(Problem)
All lines below containing the string "extensions" are to be copied.

(Collected data)
****************************************

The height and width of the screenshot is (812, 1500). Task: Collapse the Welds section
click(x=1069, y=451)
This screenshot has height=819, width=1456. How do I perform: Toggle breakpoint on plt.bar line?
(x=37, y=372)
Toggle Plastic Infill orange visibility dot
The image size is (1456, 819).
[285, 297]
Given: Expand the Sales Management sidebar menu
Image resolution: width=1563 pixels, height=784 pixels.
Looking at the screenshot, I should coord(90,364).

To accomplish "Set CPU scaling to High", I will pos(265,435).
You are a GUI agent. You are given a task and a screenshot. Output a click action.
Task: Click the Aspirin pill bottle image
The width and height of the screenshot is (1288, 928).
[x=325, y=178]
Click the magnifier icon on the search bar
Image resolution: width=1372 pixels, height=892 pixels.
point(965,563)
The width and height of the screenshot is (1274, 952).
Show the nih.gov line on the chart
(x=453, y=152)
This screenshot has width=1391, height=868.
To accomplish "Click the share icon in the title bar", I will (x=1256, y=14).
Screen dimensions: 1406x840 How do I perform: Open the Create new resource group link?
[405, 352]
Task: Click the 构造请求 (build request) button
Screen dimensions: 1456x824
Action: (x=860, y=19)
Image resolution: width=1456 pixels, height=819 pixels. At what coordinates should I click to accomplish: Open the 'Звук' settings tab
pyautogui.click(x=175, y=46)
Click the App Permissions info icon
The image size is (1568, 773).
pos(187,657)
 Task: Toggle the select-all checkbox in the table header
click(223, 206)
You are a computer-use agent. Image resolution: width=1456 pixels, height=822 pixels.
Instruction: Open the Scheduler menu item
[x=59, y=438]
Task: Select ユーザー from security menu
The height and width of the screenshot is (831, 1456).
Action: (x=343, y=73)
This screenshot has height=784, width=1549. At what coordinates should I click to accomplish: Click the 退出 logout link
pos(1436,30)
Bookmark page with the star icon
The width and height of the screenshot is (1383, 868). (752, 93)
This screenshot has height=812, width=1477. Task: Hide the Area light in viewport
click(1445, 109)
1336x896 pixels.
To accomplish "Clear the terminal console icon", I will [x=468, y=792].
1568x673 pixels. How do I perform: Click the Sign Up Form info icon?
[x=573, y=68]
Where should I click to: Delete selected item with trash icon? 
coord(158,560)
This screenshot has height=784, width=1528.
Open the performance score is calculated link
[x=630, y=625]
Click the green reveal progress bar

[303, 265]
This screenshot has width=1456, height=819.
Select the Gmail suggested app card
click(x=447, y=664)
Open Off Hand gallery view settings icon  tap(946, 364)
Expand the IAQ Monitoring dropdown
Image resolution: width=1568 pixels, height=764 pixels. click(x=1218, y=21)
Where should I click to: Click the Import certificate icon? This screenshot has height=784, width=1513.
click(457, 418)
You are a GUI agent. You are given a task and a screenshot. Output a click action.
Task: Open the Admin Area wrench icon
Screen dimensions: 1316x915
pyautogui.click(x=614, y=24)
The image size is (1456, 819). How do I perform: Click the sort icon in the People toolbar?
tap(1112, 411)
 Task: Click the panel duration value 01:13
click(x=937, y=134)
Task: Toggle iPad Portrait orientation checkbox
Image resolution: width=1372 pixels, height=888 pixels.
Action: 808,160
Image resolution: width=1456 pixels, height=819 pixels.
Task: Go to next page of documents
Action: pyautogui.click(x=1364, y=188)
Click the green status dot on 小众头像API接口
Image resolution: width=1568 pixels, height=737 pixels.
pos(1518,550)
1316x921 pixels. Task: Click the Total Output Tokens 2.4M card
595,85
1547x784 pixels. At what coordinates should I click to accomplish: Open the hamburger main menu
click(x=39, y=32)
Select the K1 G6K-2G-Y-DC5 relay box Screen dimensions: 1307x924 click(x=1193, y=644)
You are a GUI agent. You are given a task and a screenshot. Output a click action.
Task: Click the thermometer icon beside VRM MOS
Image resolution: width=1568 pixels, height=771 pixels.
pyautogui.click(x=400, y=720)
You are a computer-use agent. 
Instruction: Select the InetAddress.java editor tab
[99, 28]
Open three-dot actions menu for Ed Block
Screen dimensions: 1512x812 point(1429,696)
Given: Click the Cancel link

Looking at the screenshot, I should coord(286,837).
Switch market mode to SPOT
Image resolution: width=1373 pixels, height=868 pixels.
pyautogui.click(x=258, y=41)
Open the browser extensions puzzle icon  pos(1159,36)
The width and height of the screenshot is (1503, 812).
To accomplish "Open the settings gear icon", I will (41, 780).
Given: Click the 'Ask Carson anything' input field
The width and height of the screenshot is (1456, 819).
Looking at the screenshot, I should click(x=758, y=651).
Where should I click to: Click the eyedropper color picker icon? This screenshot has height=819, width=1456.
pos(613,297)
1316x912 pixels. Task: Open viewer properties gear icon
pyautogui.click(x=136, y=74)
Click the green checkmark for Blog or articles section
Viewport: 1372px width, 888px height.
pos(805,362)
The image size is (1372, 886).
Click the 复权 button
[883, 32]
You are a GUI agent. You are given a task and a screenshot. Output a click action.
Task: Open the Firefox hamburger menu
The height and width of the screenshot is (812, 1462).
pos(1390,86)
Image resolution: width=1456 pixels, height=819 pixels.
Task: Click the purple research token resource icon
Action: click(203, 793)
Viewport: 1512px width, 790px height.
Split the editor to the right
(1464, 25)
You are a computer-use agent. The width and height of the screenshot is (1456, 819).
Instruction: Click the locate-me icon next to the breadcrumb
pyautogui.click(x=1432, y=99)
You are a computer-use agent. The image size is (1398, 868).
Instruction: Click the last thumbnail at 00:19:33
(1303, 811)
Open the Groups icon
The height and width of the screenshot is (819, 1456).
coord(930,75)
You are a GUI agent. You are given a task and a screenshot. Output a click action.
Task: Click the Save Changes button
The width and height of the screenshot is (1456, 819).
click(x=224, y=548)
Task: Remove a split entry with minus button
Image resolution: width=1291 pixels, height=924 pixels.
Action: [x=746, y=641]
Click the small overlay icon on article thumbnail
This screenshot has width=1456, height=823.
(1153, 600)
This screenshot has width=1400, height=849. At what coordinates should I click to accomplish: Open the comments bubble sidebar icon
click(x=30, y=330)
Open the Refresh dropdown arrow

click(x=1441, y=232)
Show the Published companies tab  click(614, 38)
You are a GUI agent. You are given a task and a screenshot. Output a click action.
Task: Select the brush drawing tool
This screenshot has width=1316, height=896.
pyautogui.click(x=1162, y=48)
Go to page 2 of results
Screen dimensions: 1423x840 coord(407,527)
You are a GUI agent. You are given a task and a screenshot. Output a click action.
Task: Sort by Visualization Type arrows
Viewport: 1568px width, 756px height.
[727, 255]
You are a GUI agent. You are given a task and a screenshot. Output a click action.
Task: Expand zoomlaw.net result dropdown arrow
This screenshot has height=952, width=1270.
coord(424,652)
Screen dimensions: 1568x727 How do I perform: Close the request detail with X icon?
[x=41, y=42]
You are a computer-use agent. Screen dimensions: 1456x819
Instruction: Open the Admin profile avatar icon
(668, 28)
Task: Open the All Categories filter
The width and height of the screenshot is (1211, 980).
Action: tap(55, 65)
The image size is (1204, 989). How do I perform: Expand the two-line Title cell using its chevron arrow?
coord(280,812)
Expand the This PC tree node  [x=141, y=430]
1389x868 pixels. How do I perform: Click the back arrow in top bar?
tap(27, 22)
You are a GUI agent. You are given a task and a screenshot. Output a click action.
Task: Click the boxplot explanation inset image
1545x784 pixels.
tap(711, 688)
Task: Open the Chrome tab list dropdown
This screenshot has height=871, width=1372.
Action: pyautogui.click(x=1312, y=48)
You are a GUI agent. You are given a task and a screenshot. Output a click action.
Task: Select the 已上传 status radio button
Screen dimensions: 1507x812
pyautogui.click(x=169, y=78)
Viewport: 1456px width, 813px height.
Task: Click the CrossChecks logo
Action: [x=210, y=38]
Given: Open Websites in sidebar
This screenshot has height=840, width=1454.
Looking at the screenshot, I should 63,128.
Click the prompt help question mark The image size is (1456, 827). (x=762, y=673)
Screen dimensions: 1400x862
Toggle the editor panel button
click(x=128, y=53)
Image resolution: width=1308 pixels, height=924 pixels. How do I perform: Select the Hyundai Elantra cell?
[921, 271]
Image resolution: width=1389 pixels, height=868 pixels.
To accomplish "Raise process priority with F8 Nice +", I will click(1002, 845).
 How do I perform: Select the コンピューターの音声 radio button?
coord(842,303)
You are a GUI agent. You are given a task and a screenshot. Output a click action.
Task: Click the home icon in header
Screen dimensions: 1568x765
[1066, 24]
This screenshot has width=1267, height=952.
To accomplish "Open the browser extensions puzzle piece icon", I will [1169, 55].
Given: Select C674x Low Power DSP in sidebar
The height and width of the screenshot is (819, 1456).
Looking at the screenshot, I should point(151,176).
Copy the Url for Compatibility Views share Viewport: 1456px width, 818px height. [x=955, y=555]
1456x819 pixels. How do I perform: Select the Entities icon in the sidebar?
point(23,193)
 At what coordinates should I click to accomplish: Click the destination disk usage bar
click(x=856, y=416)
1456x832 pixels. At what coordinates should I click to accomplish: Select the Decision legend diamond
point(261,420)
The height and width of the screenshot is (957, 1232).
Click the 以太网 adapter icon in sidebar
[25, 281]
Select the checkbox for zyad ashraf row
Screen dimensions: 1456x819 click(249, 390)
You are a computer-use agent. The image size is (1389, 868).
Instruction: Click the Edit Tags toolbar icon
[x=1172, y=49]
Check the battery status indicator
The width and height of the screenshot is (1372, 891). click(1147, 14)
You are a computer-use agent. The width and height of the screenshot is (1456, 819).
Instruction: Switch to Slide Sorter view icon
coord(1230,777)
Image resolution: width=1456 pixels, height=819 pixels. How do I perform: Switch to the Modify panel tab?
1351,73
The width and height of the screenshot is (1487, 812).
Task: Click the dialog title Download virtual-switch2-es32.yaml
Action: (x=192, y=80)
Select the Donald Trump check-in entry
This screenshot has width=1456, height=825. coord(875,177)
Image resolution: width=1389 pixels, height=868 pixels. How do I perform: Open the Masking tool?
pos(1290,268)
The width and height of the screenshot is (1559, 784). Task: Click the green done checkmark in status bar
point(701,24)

****************************************

(Your response)
Open the browser extensions puzzle icon  pos(1159,36)
To accomplish "Open the browser extensions puzzle piece icon", I will [1169, 55].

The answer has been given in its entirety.